In the past I would say, “I could never live in the suburbs. It’s so boring there.”
But here I sit on the back patio soaking in the peace and quiet of being miles away from any major metropolitan area and in this moment all I can think is, “Hmm, I really like this.”
Let go. Let go. Let go. Let go.
That little voice in your head that tells you that you can’t do something. Every time you say, “Oh, that’s just not me.” Every time you step back into a self destructive pattern that is slowly ruining your life.
Get rid of it.
Just kill yourself.
I’ve been traveling the world for the past two and a half years. The last time that I had any furniture, an apartment, or my own mailing address was February 29, 2012.
This is my current speaking bio:
Mike Hrostoski, The Men’s Coach, helps high performing men master their relationships with their women and their work. And he’s on a mission to make the world a better place one man at a time.
After the sudden passing of his mother, Mike left a lucrative career in human resources and took a full year off to do things that filled him with joy. After spending 2012 doing hundreds of hours of pro-bono coaching and traveling 12,000 miles across the United States doing volunteer work on a summer volunteer road trip, he launched his coaching business and operates it from all over the world. He’s been a digital nomad since February 2012 and has spent the past two years traveling and working across three continents, over a dozen countries and dozens of cities.
In its current state, it’s 134 words, and 70 of them are about travel.
Do you know one thing that I have loved about traveling all over the world?
Telling other people about traveling all over the world.
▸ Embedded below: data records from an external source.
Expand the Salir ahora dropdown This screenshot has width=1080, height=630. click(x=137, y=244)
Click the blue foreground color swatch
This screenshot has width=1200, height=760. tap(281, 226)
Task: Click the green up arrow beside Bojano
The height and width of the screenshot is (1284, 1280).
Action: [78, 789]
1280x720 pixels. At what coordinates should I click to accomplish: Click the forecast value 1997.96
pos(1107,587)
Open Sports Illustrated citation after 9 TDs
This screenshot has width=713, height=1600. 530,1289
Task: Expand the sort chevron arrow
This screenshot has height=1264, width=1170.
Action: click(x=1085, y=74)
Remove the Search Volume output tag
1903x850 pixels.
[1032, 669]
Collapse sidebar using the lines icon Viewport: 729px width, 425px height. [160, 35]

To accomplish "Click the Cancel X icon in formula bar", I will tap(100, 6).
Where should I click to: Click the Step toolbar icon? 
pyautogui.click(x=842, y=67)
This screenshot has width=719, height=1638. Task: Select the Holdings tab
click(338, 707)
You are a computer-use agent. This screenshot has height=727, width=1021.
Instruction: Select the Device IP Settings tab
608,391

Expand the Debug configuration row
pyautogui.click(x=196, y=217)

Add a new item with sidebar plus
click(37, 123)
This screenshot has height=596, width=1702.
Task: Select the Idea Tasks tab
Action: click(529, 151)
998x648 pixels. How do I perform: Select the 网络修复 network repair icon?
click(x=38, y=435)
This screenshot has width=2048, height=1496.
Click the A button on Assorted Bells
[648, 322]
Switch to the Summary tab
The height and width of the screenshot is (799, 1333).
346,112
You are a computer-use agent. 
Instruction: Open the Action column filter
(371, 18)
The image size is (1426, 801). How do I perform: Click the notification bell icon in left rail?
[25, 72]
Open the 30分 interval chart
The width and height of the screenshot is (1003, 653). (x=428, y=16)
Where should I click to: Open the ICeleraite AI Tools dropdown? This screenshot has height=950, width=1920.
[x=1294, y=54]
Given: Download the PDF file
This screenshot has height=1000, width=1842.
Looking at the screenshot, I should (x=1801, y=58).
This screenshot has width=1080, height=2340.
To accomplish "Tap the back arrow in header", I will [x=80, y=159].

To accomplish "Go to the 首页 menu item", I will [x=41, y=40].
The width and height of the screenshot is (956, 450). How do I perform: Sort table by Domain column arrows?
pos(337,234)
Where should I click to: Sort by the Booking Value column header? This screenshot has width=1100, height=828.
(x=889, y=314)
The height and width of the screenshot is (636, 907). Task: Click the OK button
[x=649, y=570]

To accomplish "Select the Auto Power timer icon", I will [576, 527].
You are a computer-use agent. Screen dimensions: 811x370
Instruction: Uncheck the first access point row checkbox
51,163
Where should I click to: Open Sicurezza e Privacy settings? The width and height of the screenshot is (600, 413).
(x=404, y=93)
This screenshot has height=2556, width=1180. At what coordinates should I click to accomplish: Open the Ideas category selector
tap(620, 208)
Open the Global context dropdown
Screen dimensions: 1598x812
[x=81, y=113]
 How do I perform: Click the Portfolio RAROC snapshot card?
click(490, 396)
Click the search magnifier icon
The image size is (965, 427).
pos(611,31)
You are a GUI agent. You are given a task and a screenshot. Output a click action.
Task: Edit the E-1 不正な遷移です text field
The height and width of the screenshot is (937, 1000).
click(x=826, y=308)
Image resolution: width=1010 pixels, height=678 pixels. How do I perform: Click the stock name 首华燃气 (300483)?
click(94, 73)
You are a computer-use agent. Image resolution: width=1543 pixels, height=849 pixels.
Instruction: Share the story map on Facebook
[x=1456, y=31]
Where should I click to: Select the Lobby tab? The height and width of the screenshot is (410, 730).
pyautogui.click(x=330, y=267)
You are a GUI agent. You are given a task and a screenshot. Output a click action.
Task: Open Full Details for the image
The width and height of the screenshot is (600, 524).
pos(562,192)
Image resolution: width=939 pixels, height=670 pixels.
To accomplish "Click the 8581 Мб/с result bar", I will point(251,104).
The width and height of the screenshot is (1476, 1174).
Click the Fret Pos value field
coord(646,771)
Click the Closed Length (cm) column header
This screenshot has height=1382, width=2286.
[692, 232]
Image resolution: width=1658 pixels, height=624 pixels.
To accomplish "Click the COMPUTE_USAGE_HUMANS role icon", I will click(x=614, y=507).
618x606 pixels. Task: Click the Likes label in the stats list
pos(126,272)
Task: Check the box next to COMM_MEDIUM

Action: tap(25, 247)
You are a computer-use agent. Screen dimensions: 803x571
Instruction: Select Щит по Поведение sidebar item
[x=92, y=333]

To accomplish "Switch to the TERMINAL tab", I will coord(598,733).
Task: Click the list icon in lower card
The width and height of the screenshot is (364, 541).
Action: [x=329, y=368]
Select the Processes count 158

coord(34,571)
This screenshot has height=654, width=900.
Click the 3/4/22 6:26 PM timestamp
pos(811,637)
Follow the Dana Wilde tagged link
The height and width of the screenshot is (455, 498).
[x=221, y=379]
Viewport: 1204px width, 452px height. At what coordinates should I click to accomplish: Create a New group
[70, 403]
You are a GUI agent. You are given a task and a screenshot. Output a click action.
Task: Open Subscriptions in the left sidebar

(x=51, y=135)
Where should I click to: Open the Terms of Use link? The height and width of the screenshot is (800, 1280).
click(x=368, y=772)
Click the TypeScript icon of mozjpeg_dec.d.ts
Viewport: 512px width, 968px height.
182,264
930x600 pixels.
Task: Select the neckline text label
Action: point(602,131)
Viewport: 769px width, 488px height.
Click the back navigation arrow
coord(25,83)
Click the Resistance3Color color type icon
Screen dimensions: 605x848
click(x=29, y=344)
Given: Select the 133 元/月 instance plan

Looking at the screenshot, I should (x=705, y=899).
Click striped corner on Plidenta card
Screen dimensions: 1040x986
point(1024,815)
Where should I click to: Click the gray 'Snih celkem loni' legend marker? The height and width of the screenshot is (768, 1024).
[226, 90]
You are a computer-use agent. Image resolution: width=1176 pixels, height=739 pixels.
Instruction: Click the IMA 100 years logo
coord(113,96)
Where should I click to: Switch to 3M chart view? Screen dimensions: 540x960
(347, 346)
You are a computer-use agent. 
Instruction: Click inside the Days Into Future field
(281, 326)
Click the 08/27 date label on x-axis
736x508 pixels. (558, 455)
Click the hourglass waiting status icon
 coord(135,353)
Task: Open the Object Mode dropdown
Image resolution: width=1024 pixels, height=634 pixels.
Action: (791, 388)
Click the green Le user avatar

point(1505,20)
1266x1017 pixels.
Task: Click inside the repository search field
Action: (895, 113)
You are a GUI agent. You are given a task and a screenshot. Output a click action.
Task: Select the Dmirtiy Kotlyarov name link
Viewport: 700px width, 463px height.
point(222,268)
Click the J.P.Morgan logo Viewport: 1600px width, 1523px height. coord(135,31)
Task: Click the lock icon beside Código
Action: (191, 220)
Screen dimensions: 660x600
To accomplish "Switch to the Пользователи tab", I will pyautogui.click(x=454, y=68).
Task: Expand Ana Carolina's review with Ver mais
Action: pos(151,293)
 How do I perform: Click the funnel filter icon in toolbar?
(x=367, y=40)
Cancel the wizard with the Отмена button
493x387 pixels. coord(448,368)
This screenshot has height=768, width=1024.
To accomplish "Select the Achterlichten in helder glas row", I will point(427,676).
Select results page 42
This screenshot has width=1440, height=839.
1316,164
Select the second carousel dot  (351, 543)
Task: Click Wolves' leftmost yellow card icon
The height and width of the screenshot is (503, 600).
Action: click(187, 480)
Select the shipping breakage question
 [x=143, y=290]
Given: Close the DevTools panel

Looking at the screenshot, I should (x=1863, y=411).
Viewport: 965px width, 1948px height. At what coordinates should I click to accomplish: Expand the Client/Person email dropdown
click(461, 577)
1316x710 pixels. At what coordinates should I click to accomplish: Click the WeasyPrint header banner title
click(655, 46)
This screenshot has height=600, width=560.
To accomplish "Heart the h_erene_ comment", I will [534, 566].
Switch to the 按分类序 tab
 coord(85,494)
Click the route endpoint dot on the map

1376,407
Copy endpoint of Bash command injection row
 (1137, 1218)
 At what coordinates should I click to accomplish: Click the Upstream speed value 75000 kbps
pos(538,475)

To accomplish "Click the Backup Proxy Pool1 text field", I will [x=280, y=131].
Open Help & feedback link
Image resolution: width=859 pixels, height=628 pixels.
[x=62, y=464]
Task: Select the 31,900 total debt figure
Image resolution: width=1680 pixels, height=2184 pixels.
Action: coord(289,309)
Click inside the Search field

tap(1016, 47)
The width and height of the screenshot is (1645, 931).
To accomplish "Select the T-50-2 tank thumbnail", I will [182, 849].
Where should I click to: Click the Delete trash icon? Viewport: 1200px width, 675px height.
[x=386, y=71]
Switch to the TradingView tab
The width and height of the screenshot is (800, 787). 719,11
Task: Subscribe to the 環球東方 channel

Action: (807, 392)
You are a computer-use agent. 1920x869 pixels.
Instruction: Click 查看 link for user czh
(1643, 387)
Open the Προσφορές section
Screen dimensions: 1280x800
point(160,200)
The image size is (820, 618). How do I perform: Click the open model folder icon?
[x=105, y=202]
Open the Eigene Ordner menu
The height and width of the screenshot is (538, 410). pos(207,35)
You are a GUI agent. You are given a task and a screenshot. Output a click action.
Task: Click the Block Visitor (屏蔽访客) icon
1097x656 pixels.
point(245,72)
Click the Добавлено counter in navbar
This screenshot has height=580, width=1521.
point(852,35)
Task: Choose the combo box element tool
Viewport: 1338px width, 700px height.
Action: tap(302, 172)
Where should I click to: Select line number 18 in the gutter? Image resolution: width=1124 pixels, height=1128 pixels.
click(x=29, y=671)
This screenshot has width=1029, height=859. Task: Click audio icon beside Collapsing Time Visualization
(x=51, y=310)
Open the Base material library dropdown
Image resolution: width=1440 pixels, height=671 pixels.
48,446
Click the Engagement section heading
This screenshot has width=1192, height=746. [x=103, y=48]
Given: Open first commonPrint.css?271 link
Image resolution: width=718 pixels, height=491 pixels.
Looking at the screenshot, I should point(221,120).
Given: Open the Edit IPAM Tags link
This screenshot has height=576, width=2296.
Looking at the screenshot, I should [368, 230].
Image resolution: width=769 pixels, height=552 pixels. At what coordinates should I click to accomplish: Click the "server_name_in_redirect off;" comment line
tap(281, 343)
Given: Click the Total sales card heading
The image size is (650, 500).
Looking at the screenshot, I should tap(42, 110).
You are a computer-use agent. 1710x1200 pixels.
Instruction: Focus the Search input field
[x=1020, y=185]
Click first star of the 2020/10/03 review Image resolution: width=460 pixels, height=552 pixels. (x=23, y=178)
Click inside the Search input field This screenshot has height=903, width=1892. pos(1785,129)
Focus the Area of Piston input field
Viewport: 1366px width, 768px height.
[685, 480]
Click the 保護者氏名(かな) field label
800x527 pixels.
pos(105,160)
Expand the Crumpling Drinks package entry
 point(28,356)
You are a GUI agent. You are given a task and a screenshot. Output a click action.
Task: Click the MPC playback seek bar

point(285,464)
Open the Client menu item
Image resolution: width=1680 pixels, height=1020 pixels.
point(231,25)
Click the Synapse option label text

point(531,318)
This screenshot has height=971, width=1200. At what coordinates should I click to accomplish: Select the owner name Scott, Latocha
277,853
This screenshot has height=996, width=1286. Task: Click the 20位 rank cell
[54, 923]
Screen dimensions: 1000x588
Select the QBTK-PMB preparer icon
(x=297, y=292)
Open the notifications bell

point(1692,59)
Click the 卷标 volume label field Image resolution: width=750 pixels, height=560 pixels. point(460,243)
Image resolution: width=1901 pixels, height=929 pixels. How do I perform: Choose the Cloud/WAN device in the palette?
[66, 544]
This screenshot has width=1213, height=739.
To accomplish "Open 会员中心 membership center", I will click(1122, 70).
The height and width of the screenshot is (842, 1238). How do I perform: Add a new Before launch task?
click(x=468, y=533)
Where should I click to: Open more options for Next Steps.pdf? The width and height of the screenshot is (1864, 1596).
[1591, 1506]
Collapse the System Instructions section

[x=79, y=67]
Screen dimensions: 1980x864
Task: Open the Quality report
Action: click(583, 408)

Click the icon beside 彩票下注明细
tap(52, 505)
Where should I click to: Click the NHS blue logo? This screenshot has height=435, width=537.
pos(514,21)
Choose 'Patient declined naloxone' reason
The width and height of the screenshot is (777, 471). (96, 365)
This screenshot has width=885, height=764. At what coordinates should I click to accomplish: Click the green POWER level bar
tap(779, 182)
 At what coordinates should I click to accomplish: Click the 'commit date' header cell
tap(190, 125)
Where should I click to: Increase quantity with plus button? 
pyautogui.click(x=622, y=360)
It’s something that people instantly hook onto.
It’s something that I can quickly find common ground with someone on as I’ve probably been to their home state and I’ve probably been to a country that they’ve visited before.
But in three weeks from today, Liz and I are moving into a two bedroom condo together in Carlsbad, CA.
And I’ll have to drop the identity of a location independent, globetrotting, digital nomad.
Because if I clutch onto it tightly, I’ll only cause myself suffering. Or maybe I’d even blame Liz for “ruining my exciting life” or “making me settle down.”
And that would suck.
So I’m letting go of something amazing to step into something that’s a whole new flavor of amazing.
Just kill yourself.
I haven’t had a sip of alcohol since January 1.
Which is funny because I spent most of the past decade under the influence.
What started as a necessary lubricant to mask my social anxiety turned into a decade of bad choices, a couple arrests, and several destroyed relationships.
Just when I thought I was getting over the party scene, my brother joined me with a fake ID for another two years of debauchery. I have journals that could fill a Tucker Max novel.
Why did I drink so much when it obviously caused problems in my life?
I was attached to the identity of being “that super fun, over the top, epic partier guy.” And a lot of people liked hanging out with that guy. He was fucking crazy… in the very best way.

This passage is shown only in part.